Consequences were stated as units per milligram protein.
Determination of soluble
protein
Bradford method (1976) was used to determine total
soluble protein content. A 75 μL
deionized water and 2.5 mL Bradford’s reagent [in 500 mL deionized water, 50 mL
H3PO4, 25 mL of 96% ethanol and 0.05 g Coomassie blue dye] was added to 25 μL of supernatant. The test tubes shook and rest of 5 min was
given before reading absorbance at 595 nm and exclamation on a bovine albumin
curve (Sigma-Aldrich, St. Louis).
Statistical analysis
STATISTIX 8.1 was used for statistical analysis of the
work. Graphs were presented as means ± standard deviation. By using LSD test,
pair wise judgment between experimental and control groups was done to
determine the statistical significance of difference between the groups (Pipkin
1984).
Results
The activity of superoxide dismutase (SOD) in blood,
liver, gill and muscle of C. carpio was
significantly affected by As exposure. The activities
of SOD were increased significantly by increasing the sub-lethal concentrations
of As. In blood and gill tissues, the SOD activities were statistically equal
in the all sub-lethal concentrations of As but
significantly high than the control group (Fig. 1). In liver, 75% higher SOD
activities were found in fish exposed to 2.50 mg L-1 sub-lethal
concentration of As followed by 67, 64 and 51% SOD
activities determined in fish infected with sub-lethal amounts of 5.0, 1.65 and
1.25 mg L-1 correspondingly when related to controlled group (Fig.

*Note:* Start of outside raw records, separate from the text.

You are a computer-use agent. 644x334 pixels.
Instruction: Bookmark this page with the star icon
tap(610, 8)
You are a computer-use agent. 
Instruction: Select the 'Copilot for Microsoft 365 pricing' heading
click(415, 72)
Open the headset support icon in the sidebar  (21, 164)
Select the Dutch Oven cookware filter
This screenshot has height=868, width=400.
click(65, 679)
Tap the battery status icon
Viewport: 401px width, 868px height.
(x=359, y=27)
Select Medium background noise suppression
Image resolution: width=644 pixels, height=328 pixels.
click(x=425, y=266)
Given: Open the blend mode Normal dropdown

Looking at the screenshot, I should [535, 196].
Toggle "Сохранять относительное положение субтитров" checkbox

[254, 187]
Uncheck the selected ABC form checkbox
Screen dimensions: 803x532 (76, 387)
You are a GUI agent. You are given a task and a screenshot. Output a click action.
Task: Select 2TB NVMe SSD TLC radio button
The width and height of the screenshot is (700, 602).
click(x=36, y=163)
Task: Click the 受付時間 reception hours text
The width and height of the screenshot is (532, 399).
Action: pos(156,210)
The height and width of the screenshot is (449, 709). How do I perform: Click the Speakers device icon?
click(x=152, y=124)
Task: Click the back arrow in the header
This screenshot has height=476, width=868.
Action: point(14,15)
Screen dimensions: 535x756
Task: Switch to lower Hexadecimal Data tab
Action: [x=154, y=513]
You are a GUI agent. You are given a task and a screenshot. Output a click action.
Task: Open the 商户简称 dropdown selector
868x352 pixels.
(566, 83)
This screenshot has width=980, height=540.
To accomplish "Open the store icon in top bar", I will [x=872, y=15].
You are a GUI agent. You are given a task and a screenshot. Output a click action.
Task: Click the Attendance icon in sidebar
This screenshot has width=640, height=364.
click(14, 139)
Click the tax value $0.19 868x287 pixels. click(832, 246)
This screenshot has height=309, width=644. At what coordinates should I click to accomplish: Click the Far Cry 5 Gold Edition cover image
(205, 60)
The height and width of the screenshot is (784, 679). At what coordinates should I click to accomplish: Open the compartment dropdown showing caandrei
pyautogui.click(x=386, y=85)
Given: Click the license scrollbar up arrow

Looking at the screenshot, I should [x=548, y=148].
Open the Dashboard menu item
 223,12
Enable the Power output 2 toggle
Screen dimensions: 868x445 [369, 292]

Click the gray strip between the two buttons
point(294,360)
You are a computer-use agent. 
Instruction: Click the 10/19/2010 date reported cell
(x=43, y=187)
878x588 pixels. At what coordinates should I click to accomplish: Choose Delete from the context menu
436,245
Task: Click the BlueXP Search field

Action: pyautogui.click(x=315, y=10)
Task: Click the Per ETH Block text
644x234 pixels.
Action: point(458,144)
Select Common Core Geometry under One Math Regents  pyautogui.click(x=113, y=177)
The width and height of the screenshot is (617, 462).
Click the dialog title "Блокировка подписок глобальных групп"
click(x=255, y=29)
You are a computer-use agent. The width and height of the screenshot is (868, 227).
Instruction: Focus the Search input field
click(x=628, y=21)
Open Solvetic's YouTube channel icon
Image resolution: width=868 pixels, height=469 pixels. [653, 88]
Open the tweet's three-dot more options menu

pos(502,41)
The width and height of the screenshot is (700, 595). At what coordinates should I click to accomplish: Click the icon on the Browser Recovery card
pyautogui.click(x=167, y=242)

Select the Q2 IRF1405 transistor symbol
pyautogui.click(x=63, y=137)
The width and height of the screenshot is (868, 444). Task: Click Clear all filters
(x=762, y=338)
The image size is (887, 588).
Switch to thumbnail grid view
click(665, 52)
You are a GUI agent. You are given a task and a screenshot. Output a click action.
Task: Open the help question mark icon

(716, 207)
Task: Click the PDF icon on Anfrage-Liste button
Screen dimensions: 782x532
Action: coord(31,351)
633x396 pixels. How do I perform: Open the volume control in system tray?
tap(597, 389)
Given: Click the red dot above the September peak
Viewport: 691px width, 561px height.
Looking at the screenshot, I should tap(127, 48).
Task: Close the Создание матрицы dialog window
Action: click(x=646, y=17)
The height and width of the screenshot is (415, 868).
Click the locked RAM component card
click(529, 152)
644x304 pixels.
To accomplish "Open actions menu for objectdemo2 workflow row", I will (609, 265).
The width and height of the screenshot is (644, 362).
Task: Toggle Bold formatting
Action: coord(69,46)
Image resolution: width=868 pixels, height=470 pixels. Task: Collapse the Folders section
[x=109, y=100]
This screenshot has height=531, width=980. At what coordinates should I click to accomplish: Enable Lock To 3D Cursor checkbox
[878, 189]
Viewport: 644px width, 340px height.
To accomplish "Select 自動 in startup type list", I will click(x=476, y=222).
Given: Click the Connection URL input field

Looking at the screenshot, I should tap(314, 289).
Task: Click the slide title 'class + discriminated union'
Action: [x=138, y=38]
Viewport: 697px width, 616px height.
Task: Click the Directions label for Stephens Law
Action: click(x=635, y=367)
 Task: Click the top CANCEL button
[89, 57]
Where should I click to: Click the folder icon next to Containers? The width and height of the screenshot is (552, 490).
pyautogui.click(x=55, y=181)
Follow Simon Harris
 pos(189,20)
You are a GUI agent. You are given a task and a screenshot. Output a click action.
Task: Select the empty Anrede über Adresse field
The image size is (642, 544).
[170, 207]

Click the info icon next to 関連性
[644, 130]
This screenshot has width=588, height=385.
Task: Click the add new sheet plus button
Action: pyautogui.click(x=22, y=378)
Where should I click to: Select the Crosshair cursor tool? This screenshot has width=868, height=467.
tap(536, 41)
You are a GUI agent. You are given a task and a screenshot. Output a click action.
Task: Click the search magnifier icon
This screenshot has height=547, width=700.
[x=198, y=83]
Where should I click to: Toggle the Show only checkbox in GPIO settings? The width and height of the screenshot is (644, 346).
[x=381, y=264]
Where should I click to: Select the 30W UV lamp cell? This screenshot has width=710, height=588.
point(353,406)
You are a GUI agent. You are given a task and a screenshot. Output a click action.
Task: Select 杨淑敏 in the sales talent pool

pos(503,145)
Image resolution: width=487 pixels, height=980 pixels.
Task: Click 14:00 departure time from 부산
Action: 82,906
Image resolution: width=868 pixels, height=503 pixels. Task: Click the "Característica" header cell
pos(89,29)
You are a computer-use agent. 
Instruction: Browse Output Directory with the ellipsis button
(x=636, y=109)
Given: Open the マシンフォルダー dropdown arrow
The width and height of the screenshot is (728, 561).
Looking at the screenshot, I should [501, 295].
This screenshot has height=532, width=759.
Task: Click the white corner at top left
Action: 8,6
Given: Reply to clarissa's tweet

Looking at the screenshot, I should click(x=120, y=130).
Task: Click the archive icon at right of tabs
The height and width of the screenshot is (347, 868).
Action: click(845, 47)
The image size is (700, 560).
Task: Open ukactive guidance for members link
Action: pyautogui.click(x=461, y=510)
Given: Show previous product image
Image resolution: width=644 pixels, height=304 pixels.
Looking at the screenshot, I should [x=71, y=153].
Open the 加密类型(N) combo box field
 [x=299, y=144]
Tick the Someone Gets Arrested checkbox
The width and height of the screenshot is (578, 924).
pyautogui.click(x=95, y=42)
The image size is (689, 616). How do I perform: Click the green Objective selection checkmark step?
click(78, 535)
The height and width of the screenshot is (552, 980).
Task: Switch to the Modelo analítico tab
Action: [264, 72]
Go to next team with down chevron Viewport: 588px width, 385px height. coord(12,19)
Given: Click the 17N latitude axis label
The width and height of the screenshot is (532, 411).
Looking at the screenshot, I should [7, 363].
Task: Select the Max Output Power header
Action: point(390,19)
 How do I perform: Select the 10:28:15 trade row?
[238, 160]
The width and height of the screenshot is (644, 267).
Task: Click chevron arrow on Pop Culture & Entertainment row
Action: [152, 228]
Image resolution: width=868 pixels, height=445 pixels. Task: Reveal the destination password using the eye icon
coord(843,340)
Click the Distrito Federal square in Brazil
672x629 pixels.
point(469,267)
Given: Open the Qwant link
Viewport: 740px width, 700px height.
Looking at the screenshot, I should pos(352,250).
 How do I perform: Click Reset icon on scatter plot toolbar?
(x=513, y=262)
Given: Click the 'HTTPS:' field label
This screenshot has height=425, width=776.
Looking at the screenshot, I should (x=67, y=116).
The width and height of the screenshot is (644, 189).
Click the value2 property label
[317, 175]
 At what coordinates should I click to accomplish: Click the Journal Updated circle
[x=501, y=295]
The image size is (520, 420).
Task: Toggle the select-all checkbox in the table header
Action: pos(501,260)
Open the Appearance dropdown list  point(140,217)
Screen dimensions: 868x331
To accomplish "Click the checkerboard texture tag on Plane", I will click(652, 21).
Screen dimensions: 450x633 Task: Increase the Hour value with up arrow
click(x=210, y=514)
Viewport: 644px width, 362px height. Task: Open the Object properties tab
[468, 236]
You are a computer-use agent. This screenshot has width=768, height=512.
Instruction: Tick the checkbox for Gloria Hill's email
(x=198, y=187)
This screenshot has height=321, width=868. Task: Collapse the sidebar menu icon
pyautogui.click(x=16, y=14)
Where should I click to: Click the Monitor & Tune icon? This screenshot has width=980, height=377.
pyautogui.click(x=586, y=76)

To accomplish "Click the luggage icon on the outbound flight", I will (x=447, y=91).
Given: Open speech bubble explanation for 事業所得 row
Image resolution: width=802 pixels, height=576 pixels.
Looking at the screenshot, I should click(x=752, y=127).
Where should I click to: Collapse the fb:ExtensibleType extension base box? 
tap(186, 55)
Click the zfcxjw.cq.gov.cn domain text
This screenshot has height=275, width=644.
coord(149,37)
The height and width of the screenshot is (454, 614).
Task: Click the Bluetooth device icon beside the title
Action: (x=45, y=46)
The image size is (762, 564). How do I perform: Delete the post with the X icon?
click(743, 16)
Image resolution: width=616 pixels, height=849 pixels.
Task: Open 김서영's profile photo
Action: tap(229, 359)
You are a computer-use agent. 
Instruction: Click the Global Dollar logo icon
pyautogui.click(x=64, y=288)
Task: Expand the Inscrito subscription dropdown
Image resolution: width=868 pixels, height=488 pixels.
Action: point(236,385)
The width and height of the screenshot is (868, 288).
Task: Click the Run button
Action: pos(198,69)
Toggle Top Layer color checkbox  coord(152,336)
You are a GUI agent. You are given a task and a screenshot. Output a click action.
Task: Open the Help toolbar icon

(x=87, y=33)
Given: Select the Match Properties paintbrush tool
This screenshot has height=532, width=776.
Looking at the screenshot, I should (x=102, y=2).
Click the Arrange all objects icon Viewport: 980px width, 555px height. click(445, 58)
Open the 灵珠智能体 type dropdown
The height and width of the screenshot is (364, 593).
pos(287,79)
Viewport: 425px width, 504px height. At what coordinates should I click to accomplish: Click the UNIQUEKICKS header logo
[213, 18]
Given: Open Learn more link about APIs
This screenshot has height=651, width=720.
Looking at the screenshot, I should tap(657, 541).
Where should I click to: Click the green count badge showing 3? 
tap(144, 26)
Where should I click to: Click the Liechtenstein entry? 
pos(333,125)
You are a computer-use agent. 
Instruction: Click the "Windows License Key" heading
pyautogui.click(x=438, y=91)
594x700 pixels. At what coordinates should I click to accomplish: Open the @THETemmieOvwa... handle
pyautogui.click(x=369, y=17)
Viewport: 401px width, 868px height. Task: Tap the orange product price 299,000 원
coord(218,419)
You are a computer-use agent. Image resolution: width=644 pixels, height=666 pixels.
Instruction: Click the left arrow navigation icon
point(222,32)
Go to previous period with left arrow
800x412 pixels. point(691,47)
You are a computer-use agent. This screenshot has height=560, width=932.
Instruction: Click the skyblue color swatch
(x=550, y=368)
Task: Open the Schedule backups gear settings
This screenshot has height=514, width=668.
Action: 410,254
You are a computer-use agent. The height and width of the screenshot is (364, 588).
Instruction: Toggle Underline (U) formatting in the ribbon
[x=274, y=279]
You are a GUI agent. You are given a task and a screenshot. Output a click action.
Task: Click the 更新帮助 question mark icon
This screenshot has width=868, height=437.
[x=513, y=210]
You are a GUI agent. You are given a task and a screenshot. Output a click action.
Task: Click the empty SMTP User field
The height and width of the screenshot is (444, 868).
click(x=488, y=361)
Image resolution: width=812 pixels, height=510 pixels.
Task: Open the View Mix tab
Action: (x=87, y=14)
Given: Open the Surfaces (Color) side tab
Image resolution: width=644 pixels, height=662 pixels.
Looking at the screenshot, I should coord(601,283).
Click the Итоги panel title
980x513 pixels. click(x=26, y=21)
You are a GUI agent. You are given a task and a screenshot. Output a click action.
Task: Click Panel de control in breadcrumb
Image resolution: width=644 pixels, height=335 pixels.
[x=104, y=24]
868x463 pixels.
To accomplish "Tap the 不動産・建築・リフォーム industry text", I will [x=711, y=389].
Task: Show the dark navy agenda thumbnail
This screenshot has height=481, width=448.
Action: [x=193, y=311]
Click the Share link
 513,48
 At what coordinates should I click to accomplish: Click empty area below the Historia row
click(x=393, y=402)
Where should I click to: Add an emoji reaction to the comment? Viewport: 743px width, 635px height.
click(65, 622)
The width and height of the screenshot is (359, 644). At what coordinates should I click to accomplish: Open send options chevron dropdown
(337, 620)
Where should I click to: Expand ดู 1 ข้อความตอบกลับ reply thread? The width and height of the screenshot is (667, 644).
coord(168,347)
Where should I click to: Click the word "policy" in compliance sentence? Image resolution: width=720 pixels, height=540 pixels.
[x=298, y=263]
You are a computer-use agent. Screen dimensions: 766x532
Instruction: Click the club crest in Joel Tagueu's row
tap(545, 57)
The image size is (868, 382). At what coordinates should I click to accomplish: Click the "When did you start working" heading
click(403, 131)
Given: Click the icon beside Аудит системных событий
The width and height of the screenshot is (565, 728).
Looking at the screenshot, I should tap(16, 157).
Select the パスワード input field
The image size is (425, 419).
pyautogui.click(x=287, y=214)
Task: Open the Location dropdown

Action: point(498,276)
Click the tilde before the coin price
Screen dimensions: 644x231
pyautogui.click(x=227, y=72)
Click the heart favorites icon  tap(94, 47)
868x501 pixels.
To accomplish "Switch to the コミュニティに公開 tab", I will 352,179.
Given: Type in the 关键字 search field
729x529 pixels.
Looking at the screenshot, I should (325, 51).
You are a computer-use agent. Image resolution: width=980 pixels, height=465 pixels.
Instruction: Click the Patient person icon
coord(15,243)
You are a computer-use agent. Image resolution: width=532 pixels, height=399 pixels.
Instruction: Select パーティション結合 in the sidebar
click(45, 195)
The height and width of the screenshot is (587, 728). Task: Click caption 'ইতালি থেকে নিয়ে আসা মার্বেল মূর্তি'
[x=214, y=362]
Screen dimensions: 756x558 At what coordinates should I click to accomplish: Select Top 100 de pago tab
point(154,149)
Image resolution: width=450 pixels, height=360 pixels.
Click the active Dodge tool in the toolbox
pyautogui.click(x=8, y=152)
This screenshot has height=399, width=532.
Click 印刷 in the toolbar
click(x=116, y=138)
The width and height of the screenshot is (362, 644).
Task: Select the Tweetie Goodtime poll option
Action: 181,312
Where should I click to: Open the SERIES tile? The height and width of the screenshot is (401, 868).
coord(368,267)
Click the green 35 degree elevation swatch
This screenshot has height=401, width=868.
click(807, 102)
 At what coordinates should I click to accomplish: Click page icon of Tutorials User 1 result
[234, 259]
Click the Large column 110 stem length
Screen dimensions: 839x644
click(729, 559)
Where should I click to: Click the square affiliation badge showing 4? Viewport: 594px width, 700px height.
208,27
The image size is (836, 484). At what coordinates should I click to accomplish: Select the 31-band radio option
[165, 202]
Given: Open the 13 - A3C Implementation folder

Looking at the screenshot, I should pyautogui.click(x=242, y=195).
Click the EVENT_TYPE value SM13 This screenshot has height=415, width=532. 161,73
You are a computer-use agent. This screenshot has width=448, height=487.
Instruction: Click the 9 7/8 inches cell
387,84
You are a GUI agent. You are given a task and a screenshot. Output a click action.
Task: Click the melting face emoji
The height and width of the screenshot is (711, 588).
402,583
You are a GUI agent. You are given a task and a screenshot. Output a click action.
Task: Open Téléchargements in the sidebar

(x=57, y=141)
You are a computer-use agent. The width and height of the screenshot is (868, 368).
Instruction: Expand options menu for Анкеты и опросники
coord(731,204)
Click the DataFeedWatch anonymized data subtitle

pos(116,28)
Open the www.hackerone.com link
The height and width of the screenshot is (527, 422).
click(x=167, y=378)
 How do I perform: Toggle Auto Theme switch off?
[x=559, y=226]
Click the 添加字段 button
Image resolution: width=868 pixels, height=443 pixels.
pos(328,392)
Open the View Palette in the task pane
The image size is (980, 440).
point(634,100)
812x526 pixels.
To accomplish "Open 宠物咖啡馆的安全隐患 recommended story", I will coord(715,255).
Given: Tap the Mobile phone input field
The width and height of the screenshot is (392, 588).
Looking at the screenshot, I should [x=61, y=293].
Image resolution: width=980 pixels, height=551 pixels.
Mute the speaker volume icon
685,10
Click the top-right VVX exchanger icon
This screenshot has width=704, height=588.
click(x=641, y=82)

1). The higher SOD actions were observed in the muscles of fish exposed to 5.0
mg L-1, related with control group. In addition, SOD activities were
significantly decreased in the muscles tissues of fish by decreasing the
sub-lethal concentrations of As (Fig. 1).
Sub-lethal concentrations of As significantly affected the activities of peroxidase (POD)
in muscle, liver, gill and blood tissues of C. carpio.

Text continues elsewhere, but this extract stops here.